Social Security has become very important these days epecially in a developed country like the United States. Income derived from Social Security is currently estimated to have reduced the poverty rate for Americans age 65 or older from about 40% to below 10%.<sup>[1](https://www.cbpp.org/research/social-security/social-security-keeps-22-million-americans-out-of-poverty-a-state-by-state)</sup>. In 2018, the trustees of the Social Security Trust Fund reported that the program will become financially insolvent in the year 2034.<sup>[2](https://www.ssa.gov/oact/tr/2018/tr2018.pdf)</sup>. Thus it is very important that we analyze where the money is going and see if there are better ways to solve some of the problems instead of directly paying the beneficiaries. For e.g. it may be a good idea to invest more upgrading or reforming the health care system to reduce the cost of health care per person. It is also important to identify and prevent Social Security Fraud. This analysis can, in theory, help decision makers make informed decisions.
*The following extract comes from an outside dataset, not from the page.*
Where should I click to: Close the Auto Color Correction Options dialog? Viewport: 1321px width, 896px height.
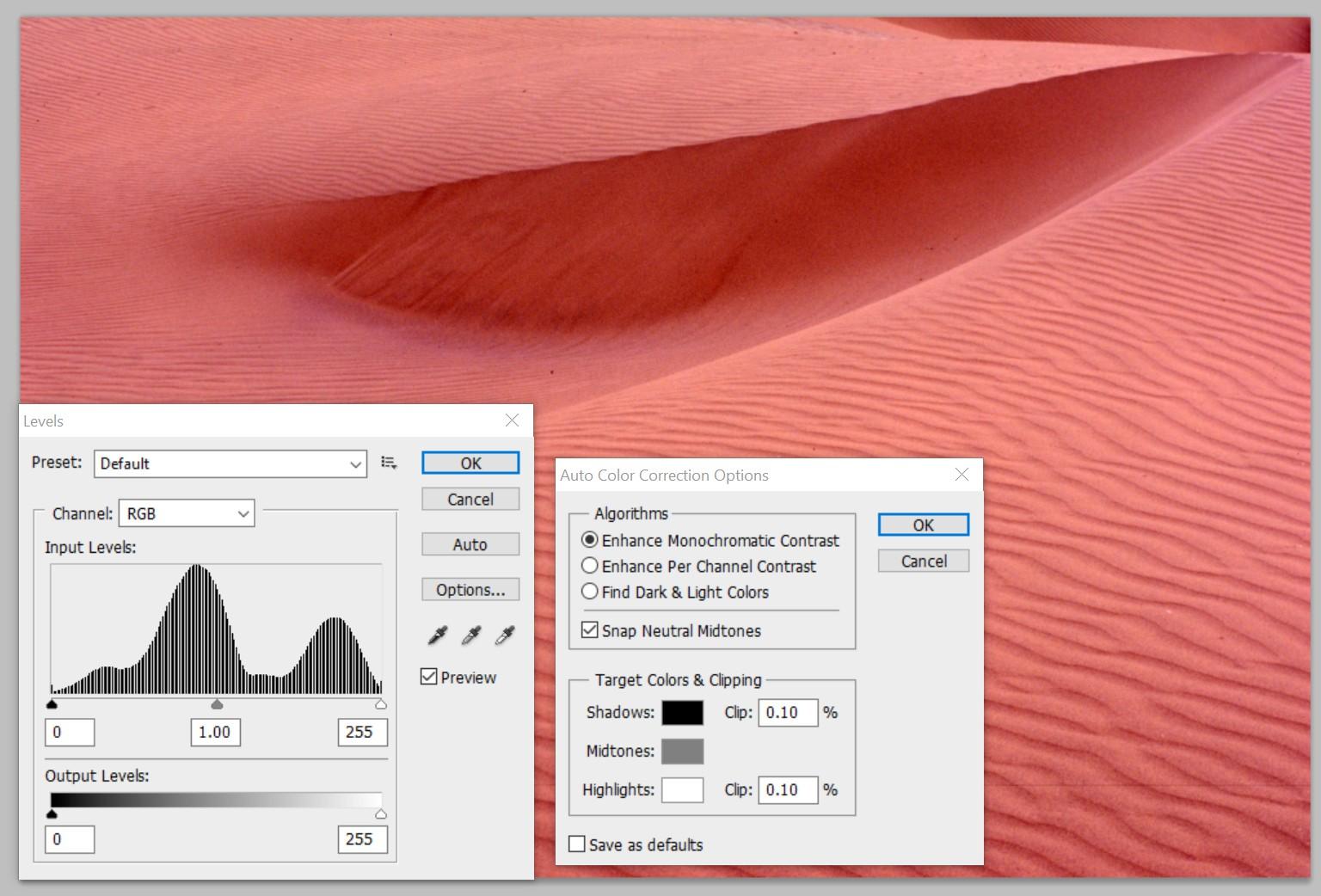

The annual publication of OASDI(Old-Age, Survivors & Disability Insurance) benefits from the Social Security Administration (SSA) presents the basic program data on the number and type of beneficiaries and the amount of benefits paid each state at the ZIP code level. This dataset also shows the number of men and women aged 65 or older receiving benefits. This dataset contains only those persons to whom the benefits are payable. Those whose benefits were withheld are excluded. 

This dataset will be used in this analysis to answer some of the research questions and also, if possible, uncover some interesting patterns/insights.

## Reproducibility

This Analysis is completelty reproducible if you have the dataset, the code and the tools and libraries used in this analysis. The piece of code you see in this notebook will take care of all the data processing and producing the necessary output CSV files. However, for better visualization I have used Tableau instead of matplotlib or seaborn library. Please find the links in the references to see how to use Tableau to visualize the data the way I did it. 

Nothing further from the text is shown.